While we should be excited, we probably shouldn’t be surprised: Augusta’s strangely underdeveloped riverbank has to be some of the most prime downtown riverfront real estate east of the Mississippi.
And since the Pentagon’s announcement nearly four years ago that it would locate its Army Cyber Command headquarters at nearby Fort Gordon, there’s been an explosion of related development and development prospects emanating throughout the multi-county region.
So much so that the Alliance for Fort Gordon – originally formed to protect the fort against closure – has since been repurposed “to promote, coordinate and advocate for the Fort Gordon cyber district to stimulate investment in cyber growth and capitalize on opportunities for the benefit of all.”
In addition, while details of the mixed-use development – said to include office, retail, residential and a parking deck – are still secret, it’s no secret the six-acre site was in the sights of developers: The commission, which purchased the property from the city pension fund in 2005, agreed in May 2016 to have the DDA market it for development.

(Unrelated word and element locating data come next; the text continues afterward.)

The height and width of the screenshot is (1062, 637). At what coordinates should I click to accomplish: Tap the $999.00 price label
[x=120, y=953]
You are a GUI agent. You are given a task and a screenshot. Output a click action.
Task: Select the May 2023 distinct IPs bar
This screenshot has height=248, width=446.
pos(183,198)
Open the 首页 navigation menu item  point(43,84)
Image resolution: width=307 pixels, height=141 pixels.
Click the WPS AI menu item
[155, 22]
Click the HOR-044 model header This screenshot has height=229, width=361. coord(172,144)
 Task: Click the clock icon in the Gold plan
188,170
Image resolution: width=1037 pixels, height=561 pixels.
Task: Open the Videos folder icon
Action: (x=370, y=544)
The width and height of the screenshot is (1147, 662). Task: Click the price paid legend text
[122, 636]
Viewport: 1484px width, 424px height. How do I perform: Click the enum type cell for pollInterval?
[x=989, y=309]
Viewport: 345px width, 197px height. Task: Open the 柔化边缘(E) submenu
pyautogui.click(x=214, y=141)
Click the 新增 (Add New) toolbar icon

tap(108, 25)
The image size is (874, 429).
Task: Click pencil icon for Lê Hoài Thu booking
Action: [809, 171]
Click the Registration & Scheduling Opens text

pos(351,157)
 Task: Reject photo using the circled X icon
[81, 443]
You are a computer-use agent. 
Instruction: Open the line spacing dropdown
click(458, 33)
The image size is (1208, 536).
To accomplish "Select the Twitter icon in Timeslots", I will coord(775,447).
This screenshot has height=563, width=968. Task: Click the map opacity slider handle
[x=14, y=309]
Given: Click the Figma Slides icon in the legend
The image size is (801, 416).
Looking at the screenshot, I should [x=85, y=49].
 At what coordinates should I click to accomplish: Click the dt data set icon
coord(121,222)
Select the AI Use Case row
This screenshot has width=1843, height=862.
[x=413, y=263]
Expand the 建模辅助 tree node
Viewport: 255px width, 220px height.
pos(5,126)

Since then, the depot site has been the subject of understandable environmental remediation, and has most recently been turned into temporary parking space.
We’ve always known more was in store for that potentially grand ground.
Nor is it the first flirtation for the site. Developers similarly planned a mixed-use, $100 million office-condominium-hotel-retail project called “The Watermark” – but the economic collapse of 2008-09 washed that away.
Likewise, this unnamed $93 million development deal isn’t yet a done deal; they haven’t even named the developer, and it’s still subject to an impending preliminary development agreement and the issuance of $14 million in public financing bonds by the DDA.
But the die is cast for one of the biggest private developments ever in the city core.
It’s also potentially one of the last pieces of the development puzzle for a downtown riverfront that, again, has sat oddly idle for far too long.
At the other end of the downtown riverbank, ending at the 13th Street bridge into South Carolina, an ambitious plan of yesteryear for a “Golf and Gardens” tourist site, along with the nice idea of a Georgia Golf Hall of Fame, withered with the many flowers planted there. At one point, civic volunteers nearly needed an act of Congress to merely get onto the property in order to cut back its unsightly vegetation.
Fast forward to 2017: The 17-acre-plus tract is now the site of construction of the Hull McKnight Georgia Cyber Innovation and Training Center, which opens next year.
A $93 million mixed-use, mostly privately financed development at the other end would be an incredible bookend indeed – a new high-watermark, both for the banks of the Savannah and for the hopes and dreams they have inspired.